Miss Congeniality has left the building.
And the outgoing Miss Florida, Rachel Todd, is case in point.
From her long red hair, fashion forward dresses, and revolutionary community service ideas, this young lady said in her farewell video Thursday night seen at the preliminary competition at Mahaffey Theater, “The program has allowed me to be me.”
And that is what the organizers of the Miss Florida program, an affiliate of the Miss America Organization, say is what it is all about. Celebrating the women of today while offering them the chance to hone their skills, confidence, and professional experience and networks.
“This year has been the most hectic, busy amazing year of my life,” says Todd.
Since winning the title of Miss Florida last July, Rachel Todd has traveled almost 35,000 miles on behalf of the Miss Florida Organization and her platform, homelessness. She’s excited for this years contestants, who have been busing rehearsing in St. Petersburg for the competition.
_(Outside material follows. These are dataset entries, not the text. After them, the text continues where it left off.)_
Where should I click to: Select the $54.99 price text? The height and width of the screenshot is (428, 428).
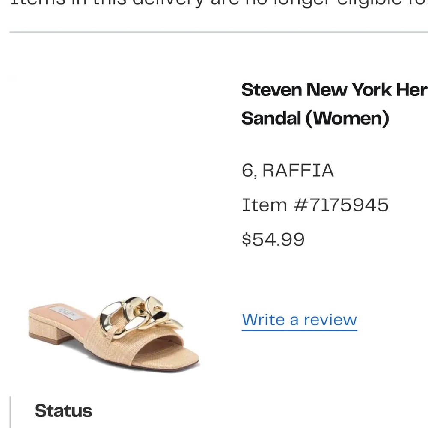273,239
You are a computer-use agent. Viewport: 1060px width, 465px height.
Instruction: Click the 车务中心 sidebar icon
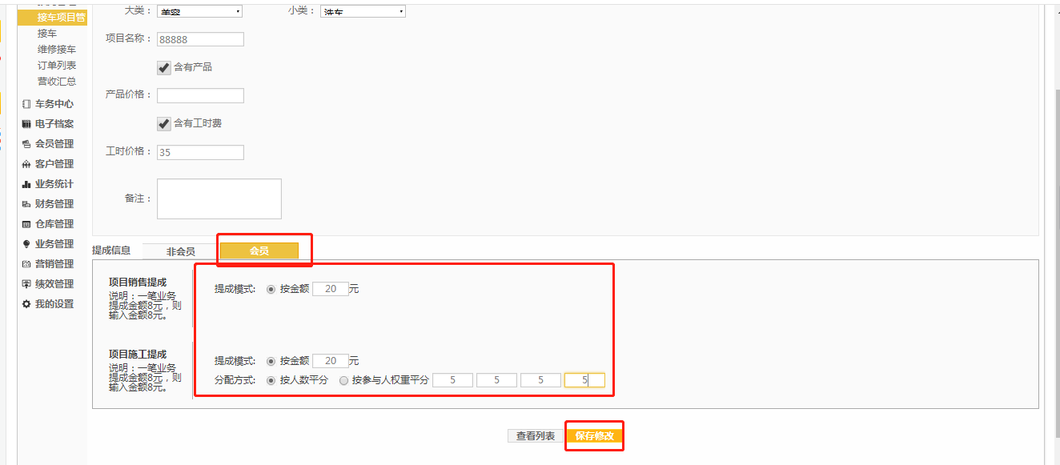point(26,104)
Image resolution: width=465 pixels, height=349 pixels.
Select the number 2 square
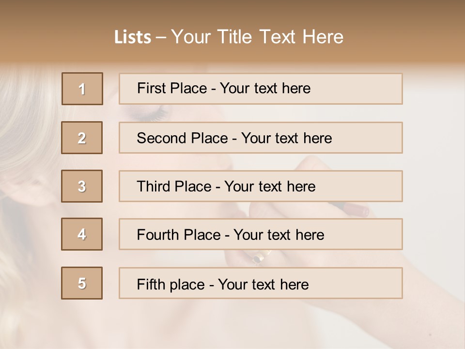click(82, 138)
“They sacrifice their time because they know the experience can really help them in their lives,” notes Todd.
Miss America is unique because it includes a talent competition and awards more scholarship money to young women than any other program in the world, over $45 million just last year. But what makes it truly special, the entire program is volunteer based. Every person that makes the Miss Florida program possible gives of their time because they believe in the program.
One of those volunteers is Miss Florida 1990, Dana Dalton Judge. Judge now serves as an Executive Board Member and Director of Media Relations for Miss Florida and feels honored to give back to a program that gave her so many opportunities. She also touts the program’s progression from a swimsuit competition in Atlantic City.
“If you know how it started and how many millions of dollars in scholarship money has been given to young women, and promoted their education and careers, its really an unbelievable system,” asserts Judge.
In recent years the Miss America Pageant has struggled with televisions ratings and sponsorships. Yet earlier this year, pageant officials signed a 3-year contract with ABC to broadcast the pageant. There is also talk of bringing the competition back to New Jersey, after moving it to Las Vegas in 2006.
But those who know the program say the real key to Miss America’s future is to stay true to its mission: providing unparalleled school, community and personal opportunities for each and every contestant.
“The girl who comes to the pageant and doesn’t necessarily win an award may be the one who learns the most because she has never had that type of experience.” adds Judge.
But for that one, Saturday night will be the beginning of a dream come true as she is crowned Miss Florida 2010. She’ll represent our state at the Miss America pageant in January.